Even to those Culver City residents who only knew him from a distance, it was obvious, not just evident, Albert Vera not only lived life his way, he was sui generis.
Definitely not a carbon copy of anybody whom anyone ever has known.
No one ever said Mr. Vera reminded the speaker of a family member or a friend because no one in western Los Angeles ever has known of a single person containing so many complicated, crisscrossing currents swimming for dear life inside of him.
When he died, unexpectedly, at his Sunkist Park home around 8:30 on Monday morning at the age of 75, Culver City’s No. 1 citizen left behind a rich trove of story material destined to outlive all 40,000 residents of the community.
So firmly is the outsized image of the medium-tall, distinguished businessman-politician cemented into the foundation of Culver City that newcomers or strangers may assume he has been a towering fixture, the unchallenged star of the community, for a lifetime.
Hardly.
Mr. Vera was 57 years old when he entered public life in 1992 — late for most ambitious people. But he never ran according to anyone else’s schedule.
When he won election to one of the three open seats on the City Council that spring, he finished first.
That was the way his tens of thousands of cheering admirers ever since have regarded him — as a powerful, invulnerable, largely sinless, bullet-proof personality, a smiling friend of the mighty, permanently holding an outstretched hand to the needy, a supreme visionary, irretrievably, hopelessly in deep, sincere love with his adopted hometown and his beloved Italian heritage — a dazzling complicated portrait he played no small part in molding.
To prove to the least of the skeptics how much he treasured his utterly inviolable Italian ancestry, Mr. Vera spoke Italian for the rest of his life after emigrating to America as a 15-year-old.
His thick-veined Italian lexicon was inextricably weaved into a creative and charming version of English for the last 60 years.
Whatever it was that came out was induplicable, pieces of Italian, pieces of English lovingly associated only with Mr. Vera for all of his days.
His Political Career
Therefore, malaprops were as integral to his persona as his snow-white wavy hair, his snow-white moustache and his powder blue smock.
Never were his malaprops on wider or more appreciated display than during his three terms on the City Council, 1992-2000, and 2002-2006.
The now ingrained concept of term limits for Council members in Culver City — two four-year terms followed by two years on the sideline before regaining eligibility — sprang from the fertile mind of Mr. Vera. This is an oddity from one who craved public office. Not necessarily, says Steve Gourley, who sat beside him throughout the 1990s. “Albert believed that no one should feel as if he owns the office,” Mr. Gourley said.
For almost 50 years, Mr. Vera operated one of the inarguably great delis in Southern California, Sorrento Italian Market, foot-stomping accent — and we do mean accent — on the middle word. Mr.

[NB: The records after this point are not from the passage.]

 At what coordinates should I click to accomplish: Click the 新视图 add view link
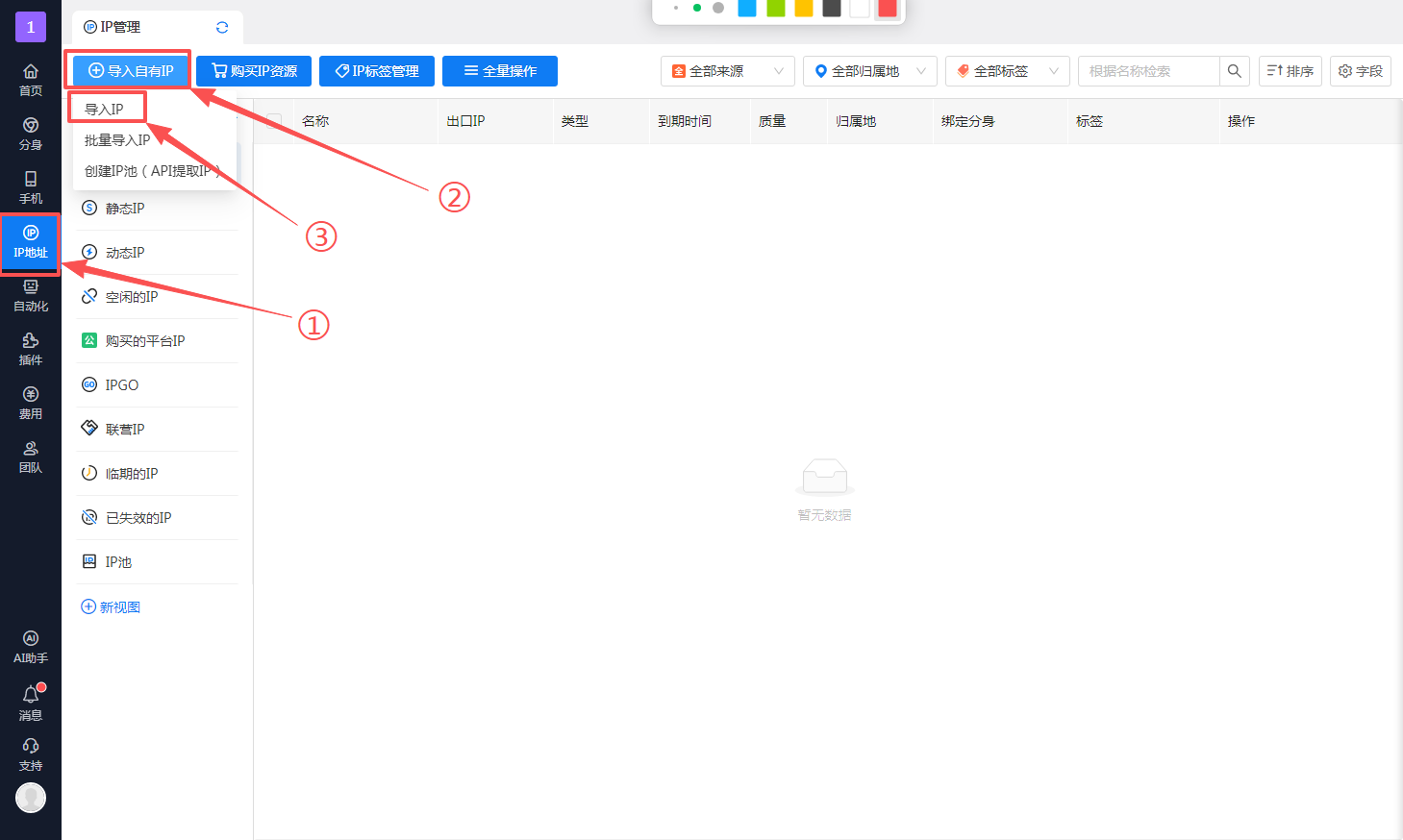coord(111,607)
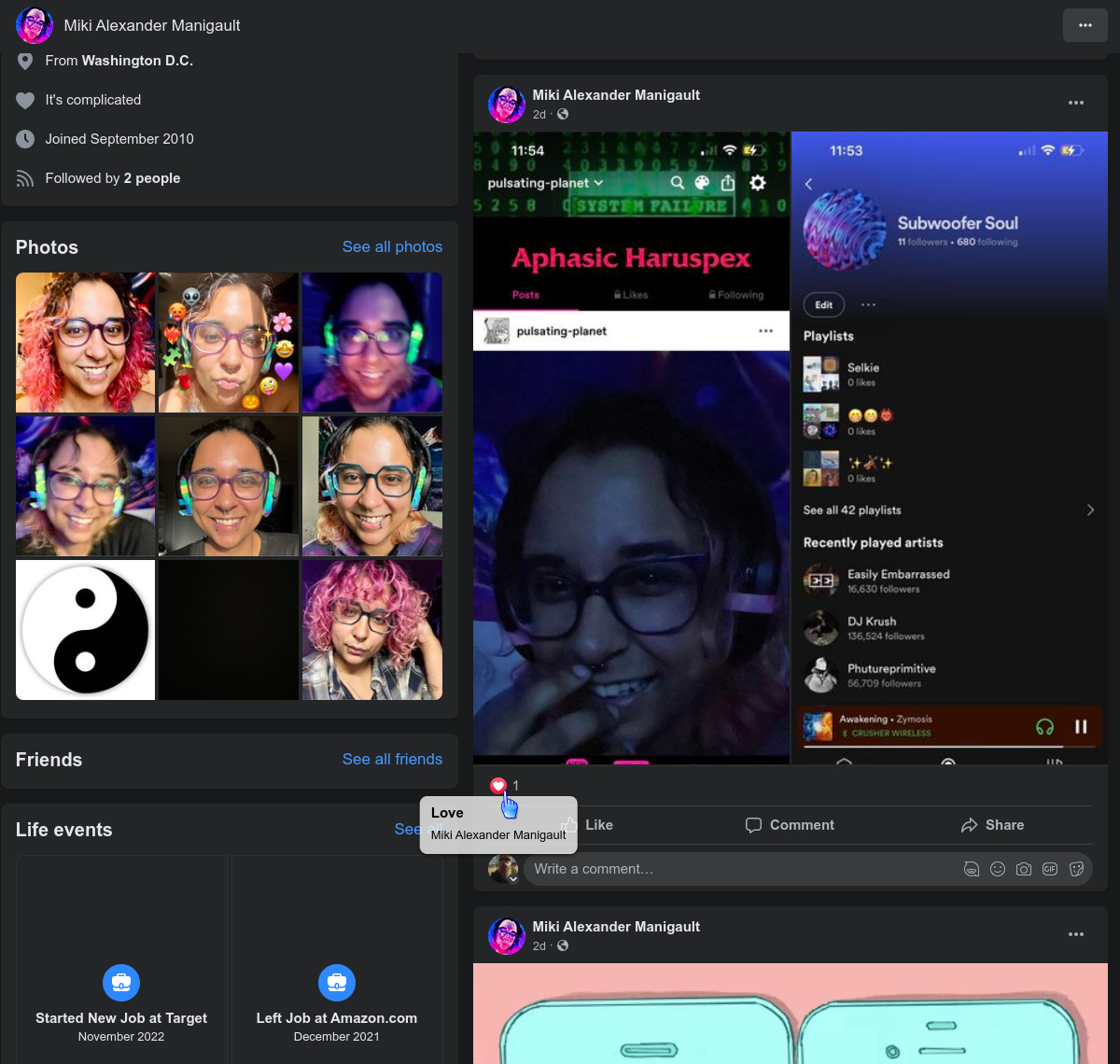Click the Comment button on the post
1120x1064 pixels.
point(790,825)
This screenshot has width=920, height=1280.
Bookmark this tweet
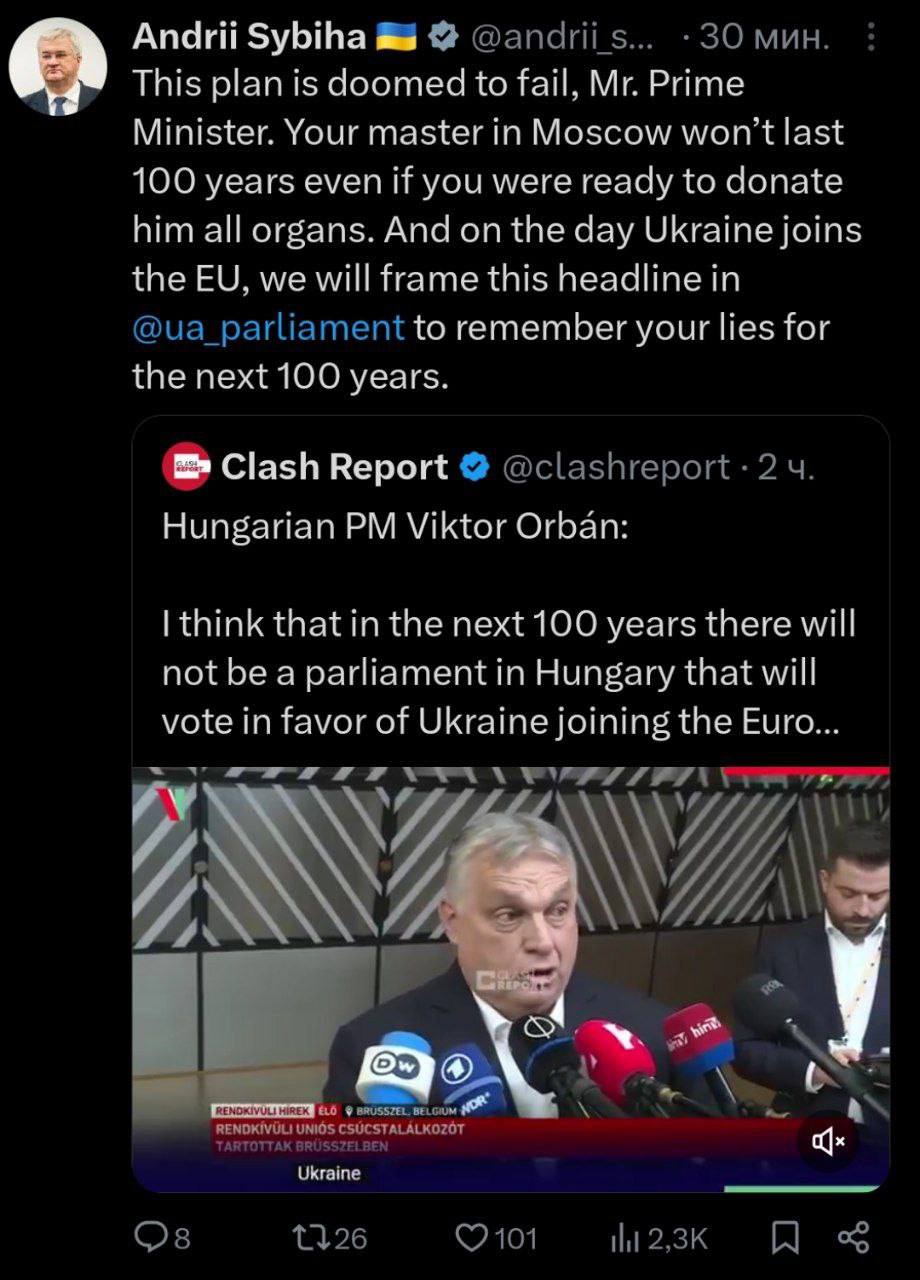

Vera and his market were more closely linked to each other than his mouth was to his face.
In earlier times, the King of Italy, in these days the Prime Minister of Italy, Silvio Berlusconi, could have taken over Sorrento, and no matter how Italian they were, it would not have been nearly as tasty, nearly as meaningful, nearly as Albert, nearly as appealing, as it was when Mr. Vera was at the wheel.
Further, entrepreneurs would swap their bank accounts for a slice of Mr. Vera’s regular daily clientele.
Name That Town
The arresting spices and exotic scents that permeated Sorrento Italian Market’s sub- and sub-divided main room heavily, almost awkwardly, crowded with product remained with a customer’s nostrils forever.
You entered a faraway, perhaps long ago, world at your first step inside what almost everyone called “Albert’s store.” This was a delicious, non-fattening taste of Italy without ever setting sail from Culver City.
His critics took pleasure in saying that if the patriarch of Culver City were in a stadium, his fans and his disparagers would be evenly divided — to which his defenders replied:
“This is true of every strong personality, every leader, every decision-maker, every supremely confident and assertive person.”
As with many extraordinary men, foggy myth and history fell in love with each other early in his career. Like identical twins, no one, including Mr. Vera, could tell them apart in later years — or wanted to.
A romantic and a sentimentalist, assets that complemented his celebrated talent as a visionary, you probably could win sizable bets around Culver City this afternoon if you knew Mr. Vera’s birthplace.
It was Pietramelara, a small town in the province of Caserta, Italy, according to the fanily.
Pietramelara is a formulation hardly anyone remembers. Possibly this is because 12-letter words were not Mr. Vera’s specialty.